Home recording has become more frequent in the years since. Although rock musicians incorporated elements of home demos into official recordings as early as the late 1960’s (including tracks by the Rolling Stones and the Small Faces in 1968), and Paul McCartney recorded much of his debut solo album at home, you needed to be a fairly wealthy musician to get together the kind of gear required to make recordings that could be put out on record. Now you can make decent, if somewhat lo-fi, recordings for a fraction of the cost. And since recording budgets have mostly vanished into thin air, anyone who isn’t a wealthy musician isn’t going to have the money to camp out for weeks on end in a professional recording studio. I saw a documentary recently about the studio where Tom Petty and the Heartbreakers recorded Damn the Torpedoes. That studio closed recently and the people who worked there said in the documentary that they couldn’t see a place for a studio like theirs in the modern recording industry.

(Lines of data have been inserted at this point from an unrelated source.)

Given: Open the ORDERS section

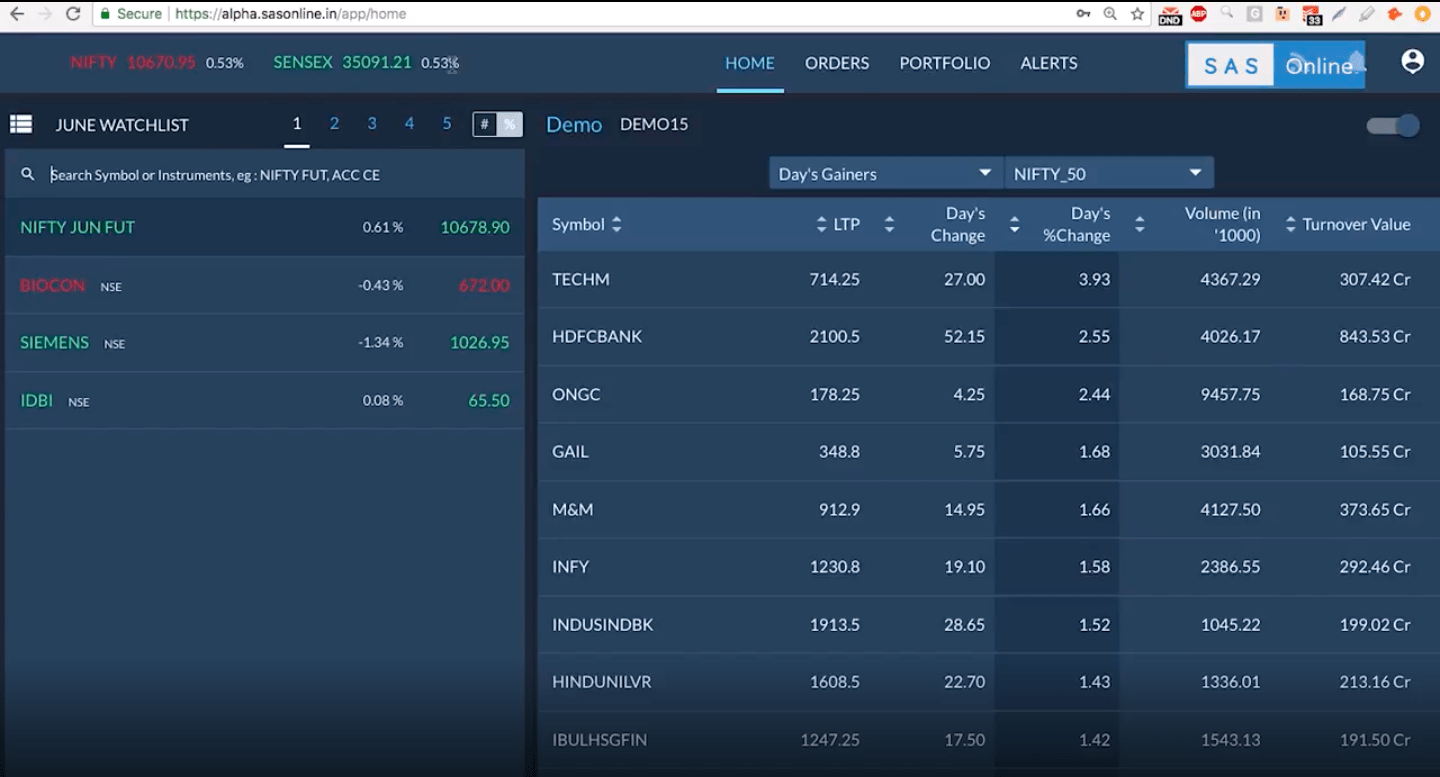Looking at the screenshot, I should (836, 63).
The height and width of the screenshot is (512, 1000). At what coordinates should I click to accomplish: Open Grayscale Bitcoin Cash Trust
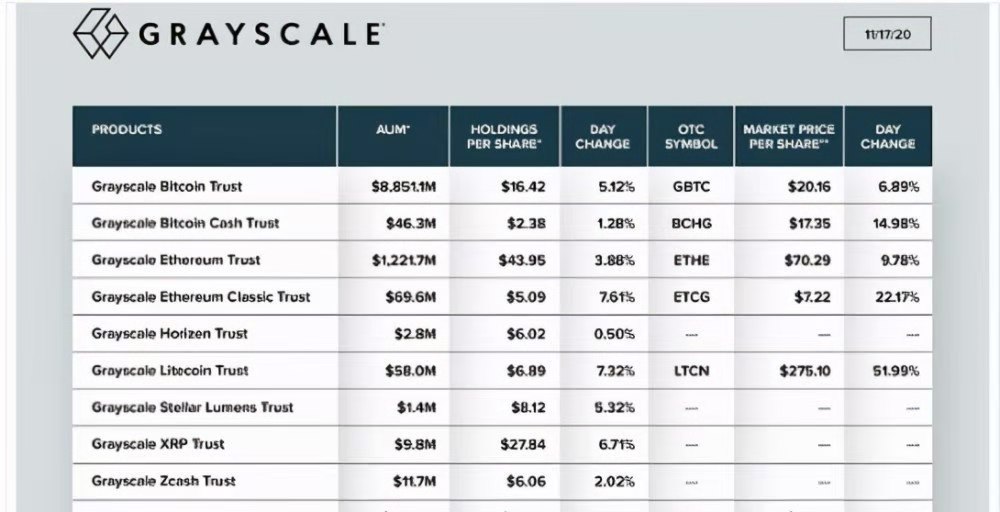point(185,223)
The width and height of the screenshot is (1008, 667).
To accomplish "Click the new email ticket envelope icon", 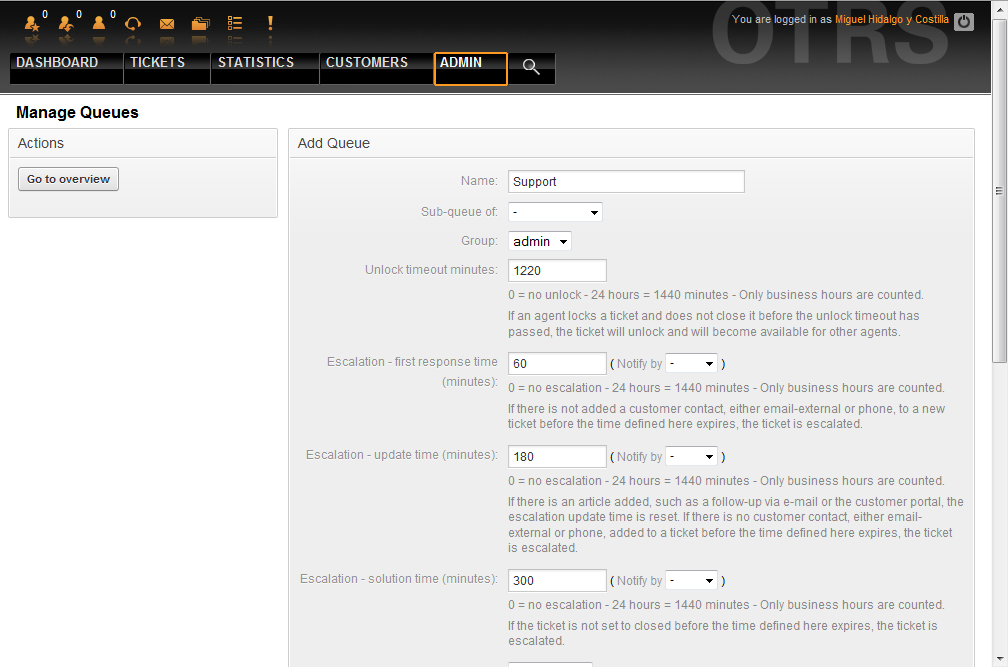I will click(167, 23).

It’s a shame in a way. But musicians have long enjoyed recording in more informal settings. Perhaps the most renowned home demo album of all is The Basement Tapes, recorded by Bob Dylan and The Band in Bob Dylan’s home in Woodstock, NY over the summer and fall of 1967. At the time those recordings were never intended to be heard by the public, although they were soon bootlegged. Part of the charm of these recordings is the relaxed atmosphere in which a group of friends gets together and plays a bunch of tunes- and discovers something magical in how they can play those tunes. The Band went on to record their 1969 eponymous LP in a rented house made into a temporary recording studio.
For me, recording at home means that whenever I have an idea I can record it quickly, although I am limited in what I can record, chiefly by space. There is no space for a drum set, although I have a couple of percussion instruments. And although I have a keyboard we don’t currently have space to take it out of storage. I have been able to use drum and keyboard samples from http://www.looperman.com/. And it is now easier to share demos and experiments with the public, through SoundCloud.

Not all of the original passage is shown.